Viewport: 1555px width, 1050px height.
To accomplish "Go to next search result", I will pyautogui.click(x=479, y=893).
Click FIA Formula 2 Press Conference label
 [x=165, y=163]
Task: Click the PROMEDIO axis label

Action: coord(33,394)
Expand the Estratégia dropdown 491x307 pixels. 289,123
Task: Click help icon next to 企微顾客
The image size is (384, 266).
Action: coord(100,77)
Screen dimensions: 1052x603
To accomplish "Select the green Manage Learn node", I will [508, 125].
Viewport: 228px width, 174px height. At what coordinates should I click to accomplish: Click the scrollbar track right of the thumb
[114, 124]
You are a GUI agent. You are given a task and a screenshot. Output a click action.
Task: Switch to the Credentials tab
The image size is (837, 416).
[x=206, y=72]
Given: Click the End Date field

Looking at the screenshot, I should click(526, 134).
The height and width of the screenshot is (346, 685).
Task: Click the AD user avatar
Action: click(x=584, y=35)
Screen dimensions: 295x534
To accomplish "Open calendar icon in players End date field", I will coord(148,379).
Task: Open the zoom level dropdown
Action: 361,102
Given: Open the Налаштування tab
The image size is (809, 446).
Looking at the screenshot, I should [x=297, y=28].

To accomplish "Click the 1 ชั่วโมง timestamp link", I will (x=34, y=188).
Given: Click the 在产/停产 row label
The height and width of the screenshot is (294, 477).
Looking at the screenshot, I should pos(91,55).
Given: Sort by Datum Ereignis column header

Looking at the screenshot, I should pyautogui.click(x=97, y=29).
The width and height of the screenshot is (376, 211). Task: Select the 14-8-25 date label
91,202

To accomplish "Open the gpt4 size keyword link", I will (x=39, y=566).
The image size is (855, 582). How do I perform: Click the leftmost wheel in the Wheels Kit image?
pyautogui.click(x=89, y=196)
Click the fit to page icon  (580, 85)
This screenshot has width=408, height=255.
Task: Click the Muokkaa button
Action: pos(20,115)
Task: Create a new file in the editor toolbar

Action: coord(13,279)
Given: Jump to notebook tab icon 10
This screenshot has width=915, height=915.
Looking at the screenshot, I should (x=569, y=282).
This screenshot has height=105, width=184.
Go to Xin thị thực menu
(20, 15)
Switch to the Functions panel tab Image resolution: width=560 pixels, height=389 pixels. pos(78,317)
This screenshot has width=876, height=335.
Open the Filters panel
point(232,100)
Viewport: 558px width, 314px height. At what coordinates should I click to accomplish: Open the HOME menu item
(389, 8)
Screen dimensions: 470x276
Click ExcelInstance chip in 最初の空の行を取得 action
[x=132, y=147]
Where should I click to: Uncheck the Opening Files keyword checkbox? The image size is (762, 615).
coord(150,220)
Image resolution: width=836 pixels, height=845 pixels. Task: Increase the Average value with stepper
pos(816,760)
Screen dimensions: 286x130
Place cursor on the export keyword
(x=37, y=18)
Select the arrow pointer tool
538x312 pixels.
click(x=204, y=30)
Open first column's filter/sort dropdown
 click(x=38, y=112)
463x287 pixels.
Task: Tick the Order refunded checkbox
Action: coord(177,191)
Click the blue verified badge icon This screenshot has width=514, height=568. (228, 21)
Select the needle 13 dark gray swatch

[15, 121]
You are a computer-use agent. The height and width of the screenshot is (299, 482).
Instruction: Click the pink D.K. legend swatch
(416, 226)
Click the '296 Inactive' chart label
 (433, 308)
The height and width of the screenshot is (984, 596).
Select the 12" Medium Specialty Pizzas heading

::::::::

-- GOAL OF THE EXERCISE --
Would you restate the whole listing word for word?

-- TASK SOLUTION --
Viewport: 1555px width, 1050px height.
To accomplish "Go to next search result", I will pyautogui.click(x=479, y=893).
Click FIA Formula 2 Press Conference label
 [x=165, y=163]
Task: Click the PROMEDIO axis label

Action: coord(33,394)
Expand the Estratégia dropdown 491x307 pixels. 289,123
Task: Click help icon next to 企微顾客
The image size is (384, 266).
Action: coord(100,77)
Screen dimensions: 1052x603
To accomplish "Select the green Manage Learn node", I will [508, 125].
Viewport: 228px width, 174px height. At what coordinates should I click to accomplish: Click the scrollbar track right of the thumb
[114, 124]
You are a GUI agent. You are given a task and a screenshot. Output a click action.
Task: Switch to the Credentials tab
The image size is (837, 416).
[x=206, y=72]
Given: Click the End Date field

Looking at the screenshot, I should click(526, 134).
The height and width of the screenshot is (346, 685).
Task: Click the AD user avatar
Action: click(x=584, y=35)
Screen dimensions: 295x534
To accomplish "Open calendar icon in players End date field", I will coord(148,379).
Task: Open the zoom level dropdown
Action: 361,102
Given: Open the Налаштування tab
The image size is (809, 446).
Looking at the screenshot, I should [x=297, y=28].

To accomplish "Click the 1 ชั่วโมง timestamp link", I will (x=34, y=188).
Given: Click the 在产/停产 row label
The height and width of the screenshot is (294, 477).
Looking at the screenshot, I should pos(91,55).
Given: Sort by Datum Ereignis column header

Looking at the screenshot, I should pyautogui.click(x=97, y=29).
The width and height of the screenshot is (376, 211). Task: Select the 14-8-25 date label
91,202

To accomplish "Open the gpt4 size keyword link", I will (x=39, y=566).
The image size is (855, 582). How do I perform: Click the leftmost wheel in the Wheels Kit image?
pyautogui.click(x=89, y=196)
Click the fit to page icon  (580, 85)
This screenshot has width=408, height=255.
Task: Click the Muokkaa button
Action: pos(20,115)
Task: Create a new file in the editor toolbar

Action: coord(13,279)
Given: Jump to notebook tab icon 10
This screenshot has width=915, height=915.
Looking at the screenshot, I should (x=569, y=282).
This screenshot has height=105, width=184.
Go to Xin thị thực menu
(20, 15)
Switch to the Functions panel tab Image resolution: width=560 pixels, height=389 pixels. pos(78,317)
This screenshot has width=876, height=335.
Open the Filters panel
point(232,100)
Viewport: 558px width, 314px height. At what coordinates should I click to accomplish: Open the HOME menu item
(389, 8)
Screen dimensions: 470x276
Click ExcelInstance chip in 最初の空の行を取得 action
[x=132, y=147]
Where should I click to: Uncheck the Opening Files keyword checkbox? The image size is (762, 615).
coord(150,220)
Image resolution: width=836 pixels, height=845 pixels. Task: Increase the Average value with stepper
pos(816,760)
Screen dimensions: 286x130
Place cursor on the export keyword
(x=37, y=18)
Select the arrow pointer tool
538x312 pixels.
click(x=204, y=30)
Open first column's filter/sort dropdown
 click(x=38, y=112)
463x287 pixels.
Task: Tick the Order refunded checkbox
Action: coord(177,191)
Click the blue verified badge icon This screenshot has width=514, height=568. (228, 21)
Select the needle 13 dark gray swatch

[15, 121]
You are a computer-use agent. The height and width of the screenshot is (299, 482).
Instruction: Click the pink D.K. legend swatch
(416, 226)
Click the '296 Inactive' chart label
 (433, 308)
The height and width of the screenshot is (984, 596).
Select the 12" Medium Specialty Pizzas heading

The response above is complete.